== EXTRAIT DU DOCUMENT ==
Objectif Soins n° 254 du 01/03/2017

 

Qualité Gestion des risques

Anne-Lise Favier  

Courant février, une contamination est détectée sur des appareils de lavage et désinfection des endoscopes à l’hôpital Nord de Marseille (AP-HM). L’occasion de faire le point sur la sécurité de ces appareils voués à l’exploration cavitaire.

La désinfection des sondes endocavitaires : le sujet questionne régulièrement et fait même parfois la Une de l’actualité. Si l’usage de ces appareils remonte à quelque cinquante années en arrière, l’emploi de mesures de désinfection est récent. Avec un problème à surmonter : effectuer une décontamination parfaite pour ne pas exposer le patient sans compromettre la qualité du matériel avec des désinfectants trop agressifs pour ces dispositifs médicaux high-tech.

INFECTIONS, TRANSMISSIONS, PROTECTION

Régulièrement, les associations de patients interpellent les pouvoirs publics et les professionnels de santé sur les risques d’infections nosocomiales véhiculés par les sondes. Et pour cause, puisque l’on parle de dispositifs médicaux destinés à mener une investigation dans des cavités physiologiques comme les bronches, le vagin (pour mieux visualiser l’utérus et les ovaires), l’œsophage (pour examiner le cœur notamment), l’estomac ou encore les intestins et le rectum (par exemple pour l’examen du côlon et, chez les hommes, de la prostate). Un système qui, lors de son passage, peut risquer de déposer bactéries et virus s’il n’est pas parfaitement désinfecté.

Des recommandations qui évoluent…

Ces dix dernières années, les recommandations ont évolué, posant tour à tour la question de la contamination lors des explorations digestives par les agents transmissibles non-conventionnels (ATNC) – maladie de Creutzfeldt-Jakob en tête – et plus récemment par les papillomavirus humains (HPV) pour les échographies endovaginales. …

et une enquête

À ce sujet, la Direction générale de l’offre de soins a confié l’an dernier une mission d’enquête exploratoire nationale relative aux pratiques d’hygiène liée à la désinfection de ces sondes au Groupe d’évaluation des pratiques en hygiène hospitalière (GREPHH), pour « caractériser les organisations de process de désinfection et mesurer les éventuels écarts relatifs aux recommandations de bonnes pratiques du Haut Conseil de santé publique de 2008 ». Ces dernières recommandaient l’usage – pour les sondes d’échographies endocavitaires – de gaines de protection et une désinfection de bas niveau entre deux examens, ou de niveau intermédiaire en cas de rupture de la gaine ou de constat de souillures sur la sonde. Une mesure que les associations de patients n’ont cessé de dénoncer, Le Lien en tête, estimant la procédure insuffisante.

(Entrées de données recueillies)

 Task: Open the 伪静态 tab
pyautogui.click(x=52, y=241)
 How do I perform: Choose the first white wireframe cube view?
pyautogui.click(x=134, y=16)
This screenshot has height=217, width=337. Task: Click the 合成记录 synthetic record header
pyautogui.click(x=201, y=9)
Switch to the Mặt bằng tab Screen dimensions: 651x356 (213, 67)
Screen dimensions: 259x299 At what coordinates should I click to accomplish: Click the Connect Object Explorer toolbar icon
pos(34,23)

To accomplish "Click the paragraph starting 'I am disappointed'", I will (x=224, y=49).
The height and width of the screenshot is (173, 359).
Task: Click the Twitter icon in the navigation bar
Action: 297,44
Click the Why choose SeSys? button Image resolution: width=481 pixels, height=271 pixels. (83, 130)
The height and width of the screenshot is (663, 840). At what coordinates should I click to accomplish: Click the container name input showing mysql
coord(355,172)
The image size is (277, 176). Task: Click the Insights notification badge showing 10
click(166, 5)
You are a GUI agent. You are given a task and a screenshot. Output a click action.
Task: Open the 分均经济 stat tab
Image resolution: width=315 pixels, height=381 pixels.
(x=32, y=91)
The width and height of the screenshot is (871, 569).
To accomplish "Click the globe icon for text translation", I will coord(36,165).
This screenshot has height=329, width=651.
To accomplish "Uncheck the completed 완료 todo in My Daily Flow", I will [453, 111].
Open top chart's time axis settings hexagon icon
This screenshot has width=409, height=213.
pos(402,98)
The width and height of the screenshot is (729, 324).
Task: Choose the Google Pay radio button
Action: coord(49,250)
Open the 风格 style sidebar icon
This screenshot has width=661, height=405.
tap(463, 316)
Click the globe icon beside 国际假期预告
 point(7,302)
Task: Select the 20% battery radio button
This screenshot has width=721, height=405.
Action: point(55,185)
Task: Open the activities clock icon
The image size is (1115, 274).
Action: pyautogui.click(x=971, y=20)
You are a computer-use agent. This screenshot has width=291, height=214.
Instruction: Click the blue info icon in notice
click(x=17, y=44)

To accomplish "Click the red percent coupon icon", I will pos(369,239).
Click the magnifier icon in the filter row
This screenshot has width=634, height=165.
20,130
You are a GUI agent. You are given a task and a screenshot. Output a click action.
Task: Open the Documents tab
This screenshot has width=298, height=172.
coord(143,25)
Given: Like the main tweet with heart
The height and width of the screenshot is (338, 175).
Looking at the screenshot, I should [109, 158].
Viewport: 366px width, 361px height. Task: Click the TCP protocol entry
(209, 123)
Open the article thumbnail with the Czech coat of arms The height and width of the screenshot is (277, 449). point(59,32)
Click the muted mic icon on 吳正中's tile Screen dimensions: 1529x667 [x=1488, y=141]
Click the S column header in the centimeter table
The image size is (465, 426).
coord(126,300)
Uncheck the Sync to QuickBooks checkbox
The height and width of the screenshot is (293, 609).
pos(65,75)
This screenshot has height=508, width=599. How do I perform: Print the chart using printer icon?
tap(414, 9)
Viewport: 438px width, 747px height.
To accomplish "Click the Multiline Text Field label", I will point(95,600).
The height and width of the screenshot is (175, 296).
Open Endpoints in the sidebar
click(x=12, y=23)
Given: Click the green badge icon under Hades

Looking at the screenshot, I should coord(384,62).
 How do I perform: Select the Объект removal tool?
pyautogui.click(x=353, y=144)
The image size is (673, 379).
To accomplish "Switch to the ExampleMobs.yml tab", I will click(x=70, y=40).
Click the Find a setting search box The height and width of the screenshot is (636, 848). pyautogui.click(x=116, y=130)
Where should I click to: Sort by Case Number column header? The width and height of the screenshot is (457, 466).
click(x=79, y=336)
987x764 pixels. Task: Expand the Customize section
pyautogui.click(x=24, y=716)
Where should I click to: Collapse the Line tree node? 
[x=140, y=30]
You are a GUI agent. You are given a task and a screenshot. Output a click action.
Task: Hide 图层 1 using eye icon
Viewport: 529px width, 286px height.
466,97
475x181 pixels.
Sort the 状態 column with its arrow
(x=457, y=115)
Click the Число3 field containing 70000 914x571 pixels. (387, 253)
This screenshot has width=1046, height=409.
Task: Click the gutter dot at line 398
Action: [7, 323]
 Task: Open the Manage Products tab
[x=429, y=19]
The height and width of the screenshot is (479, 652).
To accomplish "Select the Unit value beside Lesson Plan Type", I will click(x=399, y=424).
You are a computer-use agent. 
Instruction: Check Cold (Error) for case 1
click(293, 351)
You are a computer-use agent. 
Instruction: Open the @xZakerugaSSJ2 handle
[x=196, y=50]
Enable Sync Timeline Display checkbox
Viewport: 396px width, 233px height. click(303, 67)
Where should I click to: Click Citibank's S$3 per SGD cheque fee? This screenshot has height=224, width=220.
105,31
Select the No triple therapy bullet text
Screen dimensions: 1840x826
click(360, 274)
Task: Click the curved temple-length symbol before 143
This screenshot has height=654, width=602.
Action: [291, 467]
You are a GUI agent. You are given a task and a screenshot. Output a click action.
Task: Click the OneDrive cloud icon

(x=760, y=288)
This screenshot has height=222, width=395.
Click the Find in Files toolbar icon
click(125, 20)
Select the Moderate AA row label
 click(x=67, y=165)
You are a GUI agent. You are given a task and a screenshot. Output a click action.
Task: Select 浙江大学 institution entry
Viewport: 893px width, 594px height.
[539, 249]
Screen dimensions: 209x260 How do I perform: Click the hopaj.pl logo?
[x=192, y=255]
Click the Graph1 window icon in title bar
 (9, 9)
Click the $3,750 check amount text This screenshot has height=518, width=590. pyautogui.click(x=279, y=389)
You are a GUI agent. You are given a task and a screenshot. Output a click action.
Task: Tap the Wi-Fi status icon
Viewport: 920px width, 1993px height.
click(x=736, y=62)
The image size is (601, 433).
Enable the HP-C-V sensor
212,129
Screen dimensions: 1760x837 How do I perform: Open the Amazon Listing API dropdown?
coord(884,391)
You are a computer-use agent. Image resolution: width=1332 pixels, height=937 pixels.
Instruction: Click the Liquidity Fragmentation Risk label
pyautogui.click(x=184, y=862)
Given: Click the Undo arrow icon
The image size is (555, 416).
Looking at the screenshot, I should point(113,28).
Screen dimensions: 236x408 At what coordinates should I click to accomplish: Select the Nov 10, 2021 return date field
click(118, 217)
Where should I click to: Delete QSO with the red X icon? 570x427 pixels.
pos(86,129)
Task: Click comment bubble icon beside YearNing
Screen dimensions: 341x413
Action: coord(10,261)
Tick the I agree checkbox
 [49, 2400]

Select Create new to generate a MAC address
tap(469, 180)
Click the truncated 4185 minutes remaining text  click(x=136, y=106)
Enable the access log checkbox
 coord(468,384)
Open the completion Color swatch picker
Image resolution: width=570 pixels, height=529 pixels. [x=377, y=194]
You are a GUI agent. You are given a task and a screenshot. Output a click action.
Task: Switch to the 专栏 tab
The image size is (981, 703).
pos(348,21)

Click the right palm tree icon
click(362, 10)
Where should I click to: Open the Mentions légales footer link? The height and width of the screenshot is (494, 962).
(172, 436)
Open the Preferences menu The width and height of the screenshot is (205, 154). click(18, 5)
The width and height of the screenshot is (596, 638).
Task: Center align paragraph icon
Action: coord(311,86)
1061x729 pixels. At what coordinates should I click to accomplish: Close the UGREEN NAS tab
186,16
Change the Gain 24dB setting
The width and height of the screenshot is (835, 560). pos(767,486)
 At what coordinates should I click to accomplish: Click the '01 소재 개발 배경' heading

== TRAVAIL DEMANDÉ ==
A. D'après l'extrait, dans quel établissement une contamination a-t-elle été détectée courant février ?
B. Résumez en quelques phrases le paragraphe de l'extrait qui commence par « Régulièrement, les associations de patients », en conservant ses faits principaux.
C. Réécrivez l'extrait à partir de « Anne-Lise Favier » jusqu'à « dispositifs médicaux high-tech. » inclus, en remplaçant « high-tech » par « de pointe ».
Les entrées n'ont aucun rôle dans ce travail.

== RÉSULTATS DE L'EXERCICE ==
A. À l'hôpital Nord de Marseille (AP-HM).

B. Les associations de patients alertent régulièrement les pouvoirs publics et les soignants sur le risque d'infections nosocomiales transmises par les sondes. Ces dispositifs explorent des cavités comme les bronches, le vagin, l'œsophage, l'estomac, les intestins et le rectum. Mal désinfectés, ils peuvent y déposer bactéries et virus.

C.
Anne-Lise Favier  

Courant février, une contamination est détectée sur des appareils de lavage et désinfection des endoscopes à l’hôpital Nord de Marseille (AP-HM). L’occasion de faire le point sur la sécurité de ces appareils voués à l’exploration cavitaire.

La désinfection des sondes endocavitaires : le sujet questionne régulièrement et fait même parfois la Une de l’actualité. Si l’usage de ces appareils remonte à quelque cinquante années en arrière, l’emploi de mesures de désinfection est récent. Avec un problème à surmonter : effectuer une décontamination parfaite pour ne pas exposer le patient sans compromettre la qualité du matériel avec des désinfectants trop agressifs pour ces dispositifs médicaux de pointe.